Extract, word for word, each line from the line holding "You are a GUI" through the end of the records. Omit every picture.
******
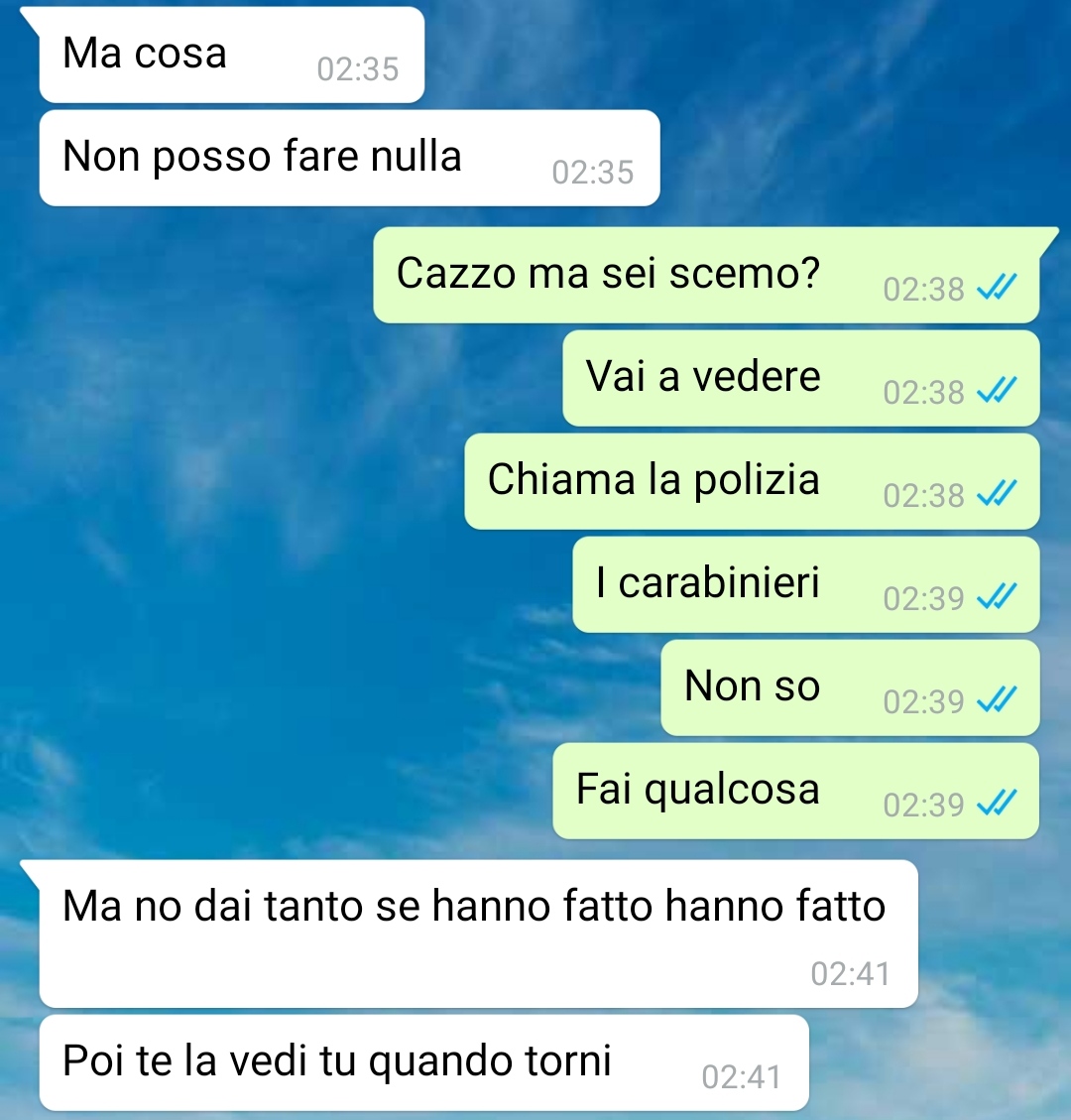Select the 'Ma cosa' message bubble

[x=232, y=55]
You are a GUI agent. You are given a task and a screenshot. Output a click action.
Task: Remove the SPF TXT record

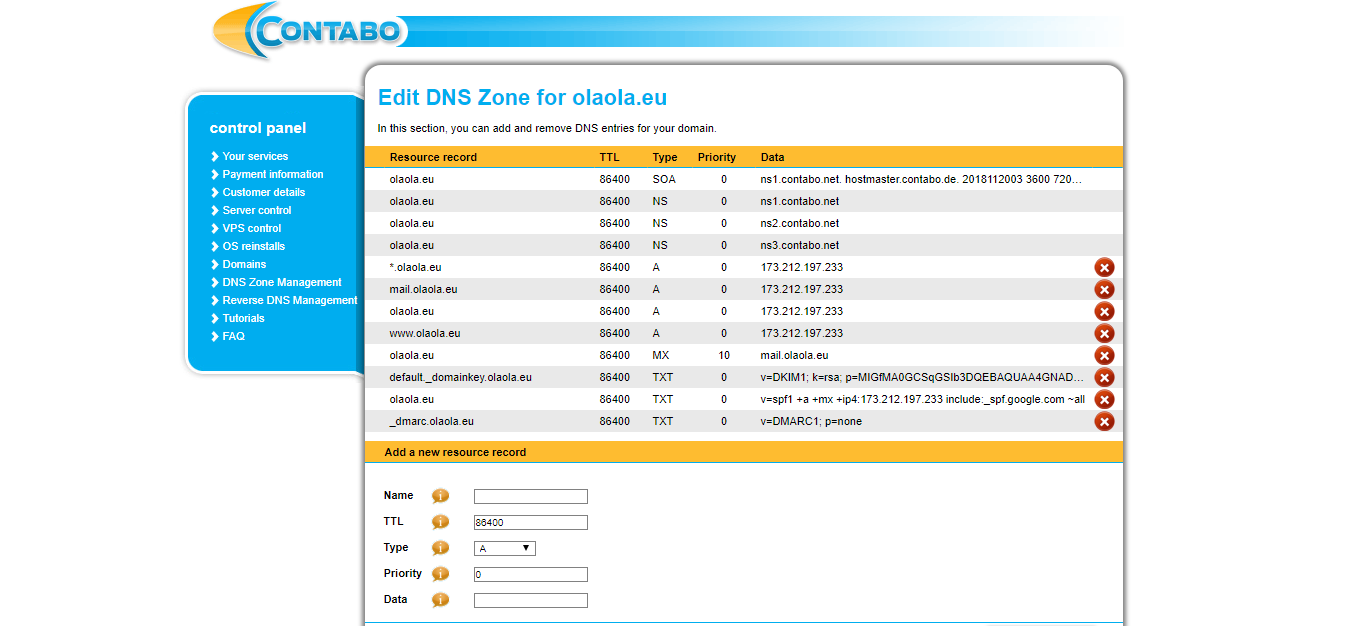coord(1104,399)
******
RESULT:
You are a GUI agent. You are given a task and a screenshot. Output a click action.
Task: Remove the SPF TXT record

coord(1104,399)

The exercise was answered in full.